I’ve never really cared much for Stephen Colbert, whose cartoonish portrayal of a conservative political pundit has earned his Comedy Central show, “The Colbert Report,” three Emmy nominations from his politically liberal Hollywood peers.
But I discovered this past weekend that there is more to the comedian than I previously thought; something that even regular viewers of his satirical “news” show would find surprising.
Colbert is a man of faith.
A lifelong Catholic, the funnyman told an audience of some 3,000 students at FordhamUniversity, a Jesuit institution in the Bronx, New York, “I love my church – warts and all.”
I found particularly interesting a remark by Colbert that alluded to the familiar Scripture, “the joy of the Lord is your strength.”
The church, said Colbert, teaches joy. And joy, he said, is the “infallible sign of the presence of God.”
Colbert, a family man, a faithful churchgoer (who even teaches Sunday school at his New Jersey parish when his schedule permits) appeared at Fordham alongside New York Cardinal Timothy Dolan, president of the U.S. Conference of Catholic Bishops. They teamed up for a panel on humor and spirituality.
“If Jesus doesn’t have sense of humor,” Colbert joked, “I am in huge trouble.”
Yet, for all his seeming irreverence, both on and off air, the comedian takes his faith seriously. That is a testament to the Christian values his mother imparted to him at a very young age.
“She taught me,” Colbert told The New York Times earlier this year, “to be grateful for my life regardless of what that entailed, and that’s directly related to the image of Christ on the cross and the example of sacrifice that He gave us.”
The future comedian’s mom also prepared him for the vicissitudes of life faced by believers and non-believers alike. “The deliverance God offers you from pain,” she told him, “is not no pain.

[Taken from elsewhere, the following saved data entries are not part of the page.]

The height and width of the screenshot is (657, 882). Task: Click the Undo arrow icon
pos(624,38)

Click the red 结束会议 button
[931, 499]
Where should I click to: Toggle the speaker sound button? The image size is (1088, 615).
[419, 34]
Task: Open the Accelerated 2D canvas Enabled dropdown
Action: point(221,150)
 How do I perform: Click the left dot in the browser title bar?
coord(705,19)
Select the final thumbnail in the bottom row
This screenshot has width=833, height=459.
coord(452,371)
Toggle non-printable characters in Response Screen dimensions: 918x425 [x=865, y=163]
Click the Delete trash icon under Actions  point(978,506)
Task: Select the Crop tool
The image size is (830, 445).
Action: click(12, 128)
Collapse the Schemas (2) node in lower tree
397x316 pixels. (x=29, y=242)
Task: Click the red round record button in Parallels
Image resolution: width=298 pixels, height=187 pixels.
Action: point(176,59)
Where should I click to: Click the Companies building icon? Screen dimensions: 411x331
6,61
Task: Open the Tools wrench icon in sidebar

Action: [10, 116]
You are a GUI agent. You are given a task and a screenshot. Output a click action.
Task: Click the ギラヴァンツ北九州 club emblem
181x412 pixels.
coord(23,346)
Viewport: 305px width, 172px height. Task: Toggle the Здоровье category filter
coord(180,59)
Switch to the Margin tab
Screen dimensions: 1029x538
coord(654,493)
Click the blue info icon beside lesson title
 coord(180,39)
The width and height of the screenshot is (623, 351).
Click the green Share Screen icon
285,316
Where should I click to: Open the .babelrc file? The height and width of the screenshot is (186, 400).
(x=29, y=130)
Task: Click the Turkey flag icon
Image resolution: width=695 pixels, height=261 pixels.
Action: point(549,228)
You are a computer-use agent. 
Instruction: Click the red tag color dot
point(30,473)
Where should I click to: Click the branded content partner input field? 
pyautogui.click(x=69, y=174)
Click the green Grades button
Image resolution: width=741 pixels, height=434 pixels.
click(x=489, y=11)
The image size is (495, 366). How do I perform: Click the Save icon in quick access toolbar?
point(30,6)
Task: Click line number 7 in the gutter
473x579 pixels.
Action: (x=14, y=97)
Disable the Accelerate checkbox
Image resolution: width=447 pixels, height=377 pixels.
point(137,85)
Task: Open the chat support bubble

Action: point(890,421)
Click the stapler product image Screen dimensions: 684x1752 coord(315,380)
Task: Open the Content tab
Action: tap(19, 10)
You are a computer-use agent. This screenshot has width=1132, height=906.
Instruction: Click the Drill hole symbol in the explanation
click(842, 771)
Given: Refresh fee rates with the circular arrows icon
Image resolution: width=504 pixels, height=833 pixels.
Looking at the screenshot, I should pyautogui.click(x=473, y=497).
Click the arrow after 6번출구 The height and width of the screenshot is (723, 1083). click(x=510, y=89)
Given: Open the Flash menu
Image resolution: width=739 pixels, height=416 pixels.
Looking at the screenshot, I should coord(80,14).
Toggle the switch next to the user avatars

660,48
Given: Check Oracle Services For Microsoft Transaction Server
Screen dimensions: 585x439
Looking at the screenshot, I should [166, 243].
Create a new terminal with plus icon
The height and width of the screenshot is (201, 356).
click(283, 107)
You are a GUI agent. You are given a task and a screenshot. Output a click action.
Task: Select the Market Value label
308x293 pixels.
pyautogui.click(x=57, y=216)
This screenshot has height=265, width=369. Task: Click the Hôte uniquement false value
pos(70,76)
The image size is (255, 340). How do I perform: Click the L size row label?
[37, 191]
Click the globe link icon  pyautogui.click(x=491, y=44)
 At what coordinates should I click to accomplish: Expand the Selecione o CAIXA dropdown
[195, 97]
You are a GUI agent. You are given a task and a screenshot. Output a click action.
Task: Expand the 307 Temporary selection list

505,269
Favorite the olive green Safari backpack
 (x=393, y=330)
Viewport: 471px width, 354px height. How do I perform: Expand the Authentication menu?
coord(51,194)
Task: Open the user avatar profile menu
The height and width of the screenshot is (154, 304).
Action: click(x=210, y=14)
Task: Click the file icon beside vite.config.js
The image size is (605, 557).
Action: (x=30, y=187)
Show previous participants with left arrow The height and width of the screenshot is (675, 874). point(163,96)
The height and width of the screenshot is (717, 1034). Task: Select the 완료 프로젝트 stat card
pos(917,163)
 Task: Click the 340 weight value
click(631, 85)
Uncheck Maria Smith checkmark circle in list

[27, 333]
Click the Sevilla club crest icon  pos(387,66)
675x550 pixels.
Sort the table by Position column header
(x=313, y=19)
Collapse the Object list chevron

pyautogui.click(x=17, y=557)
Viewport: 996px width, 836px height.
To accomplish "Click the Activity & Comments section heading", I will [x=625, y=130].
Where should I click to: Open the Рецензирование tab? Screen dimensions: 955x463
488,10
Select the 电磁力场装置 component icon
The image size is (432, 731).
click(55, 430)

It’s that the pain is actually a gift. What’s the option? God doesn’t really give you another choice.”
That’s rather profound thinking for a guy who tells jokes for a living; whom I dismissed as a typical Hollywood liberal hostile to political conservatives, contemptuous of faithful Christians.
I’m glad I was wrong about Colbert (at least with respect to his views on faith). I might even find time to tune in to his show.